Aunque nació en el norte de Italia, en Brescia, junto al lago de Garda, solía precisar que fue casi por casualidad, ya que su madre y una hermana nacieron en África y vivían allí. Su educación primaria y secundaria la hizo en Eritrea, y la universidad en Italia, donde estudió ciencias económicas y comerciales en el Instituto Técnico Superior de Bari. La familia permaneció en África hasta que Italia perdió sus territorios coloniales.
Se suponía que su primer viaje a Bolivia no iba a prolongarse, pero un concurso de circunstancias lo hizo regresar, y luego quedarse aquí por el resto de su vida. Después de la Revolución de 1952 fue nombrado delegado y representante de la empresa italiana de ingeniería Techint y de la Fiat, pero otro factor fue el determinante: encontró a Julia, una cruceña que fue su esposa y compañera inseparable hasta su muerte. “El año 1952 fue un año especial porque nosotros hicimos la revolución y usted se casó”, le recordaba mi padre.
Se conocieron a mediados de la década de 1950, cuando mi padre era presidente de la Corporación Boliviana de Fomento (CBF) y don Carlo representante de Techint. Su primer encuentro no fue precisamente auspicioso de la amistad que luego iban a construir.

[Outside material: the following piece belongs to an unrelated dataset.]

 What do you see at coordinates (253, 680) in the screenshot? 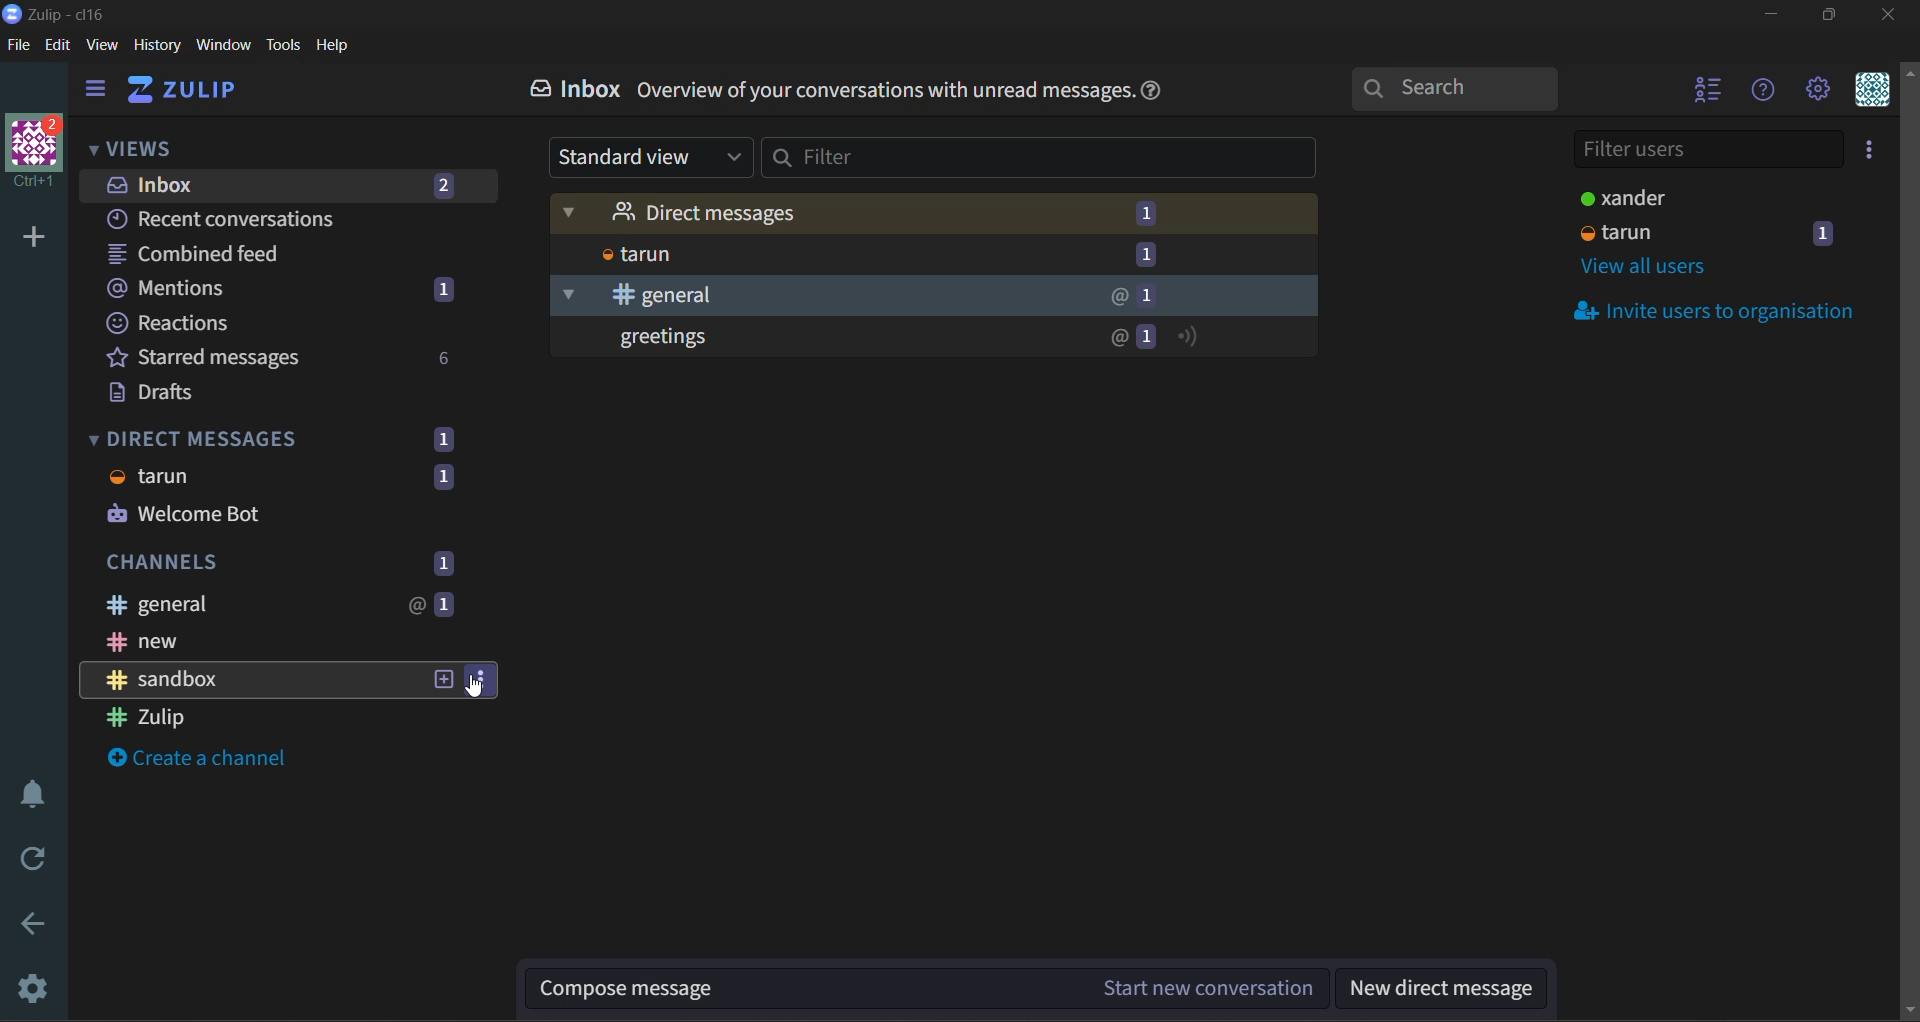
I see `Sandbox` at bounding box center [253, 680].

El grupo Techint tenía un contrato para construir el puente sobre el río Grande entre Pailas y Pailón, una obra de importancia porque mide 1.200 metros de largo. Don Carlo recordaba que recibió un día una convocatoria de la CBF para hablar con el presidente de la institución. “Una linda mañana” acudió a la cita que comenzó con mal pie, porque mi padre le espetó que Techint debía dejar de interferir con los trabajos que en ese momento se realizaban en el puente sobre el río Piraí, a cargo de otra empresa. El malentendido había surgido por la denuncia de un ingeniero de la empresa gringa, culpando a Techint de llevarse a los mejores obreros. La acusación no era cierta, según pudo demostrar don Carlo en un par de días, luego de un viaje de inspección a Santa Cruz.

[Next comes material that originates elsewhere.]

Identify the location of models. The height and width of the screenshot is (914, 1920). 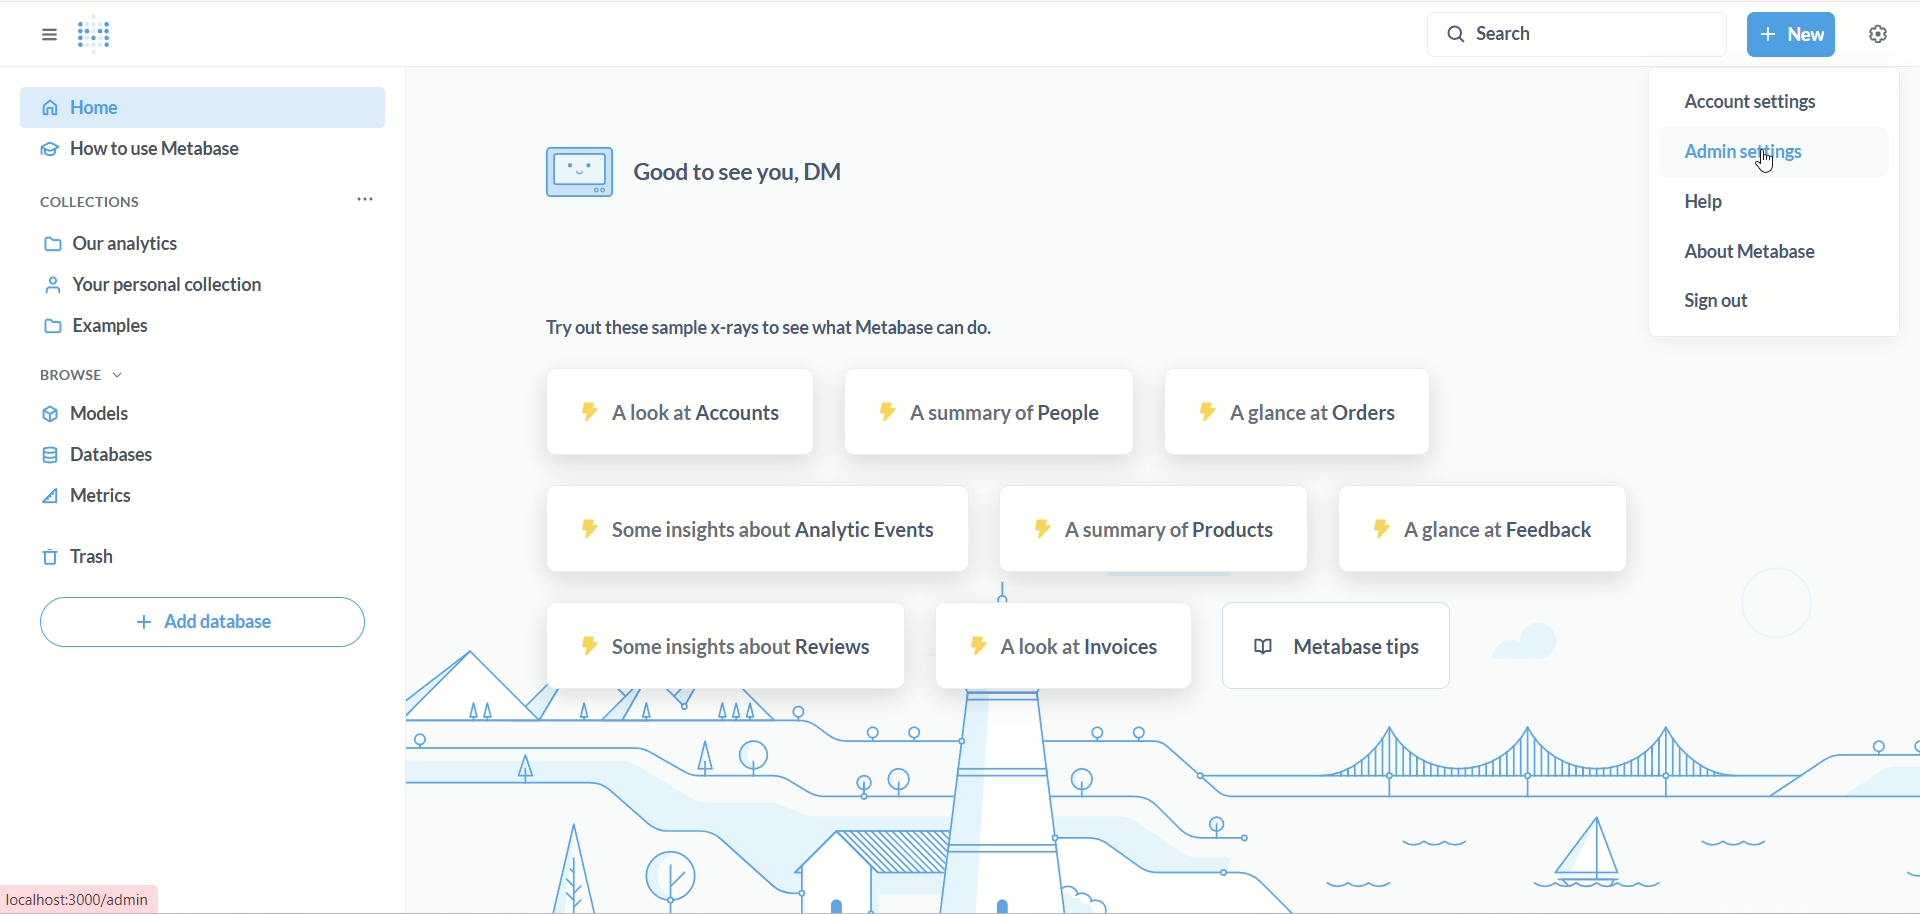
(88, 410).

A pesar de ese mal comienzo, se inició allí una amistad que duró lo que duró la vida de mi padre, que falleció en 1981 a los 67 años de edad. Gracias a la proximidad de ambos en Obrajes, La Paz, a apenas dos cuadras de distancia, se reunían con frecuencia en los años postreros de la vida de mi padre. Por esa amistad mis conversaciones con don Carlo eran siempre edificantes.

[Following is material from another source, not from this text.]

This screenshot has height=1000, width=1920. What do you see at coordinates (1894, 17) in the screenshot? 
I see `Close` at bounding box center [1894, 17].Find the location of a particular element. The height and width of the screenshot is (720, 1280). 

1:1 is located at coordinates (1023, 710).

Además, tenía una memoria prodigiosa. Recordaba los detalles con seguridad absoluta, como si los nombres, los lugares y las fechas no hubieran envejecido con el tiempo. Incluso en sus últimos días, con un siglo y ocho años de yapa, con el cuerpo cansado y con sus días malos y sus días buenos, mantenía su mente lúcida. Voy a conservar de él la impresión de nuestro último encuentro, apenas cinco días antes de su muerte. Aunque no oía bien, participaba en la conversación con Babi y Micha, sus hijas, mientras se gratificaba con un poco de vino a la hora del almuerzo. Esa última sonrisa del brindis, un tanto pícara, es lo que me queda.
Me honró muchas veces con comentarios sobre mi padre: “Considero que la amistad con Alfonso Gumucio Reyes hace parte del patrimonio de mi vida”, me dijo en 2015. “Era un hombre sincero, abierto, un hombre político que se desmarcaba de los políticos que yo había conocido en ese entonces”. “La discusión con Alfonso no tenía ninguna traza de demagogia. Siempre pensaba en función de su Bolivia”, recordaba don Carlo, y añadía: “Era un hombre cristalino, que se mantuvo al margen de todo tipo de acciones que pudieran ser mínimamente observadas”.
Aquello que decía de mi padre podía perfectamente aplicarse al mismo don Carlo: un código de conducta intachable a lo largo de su vida.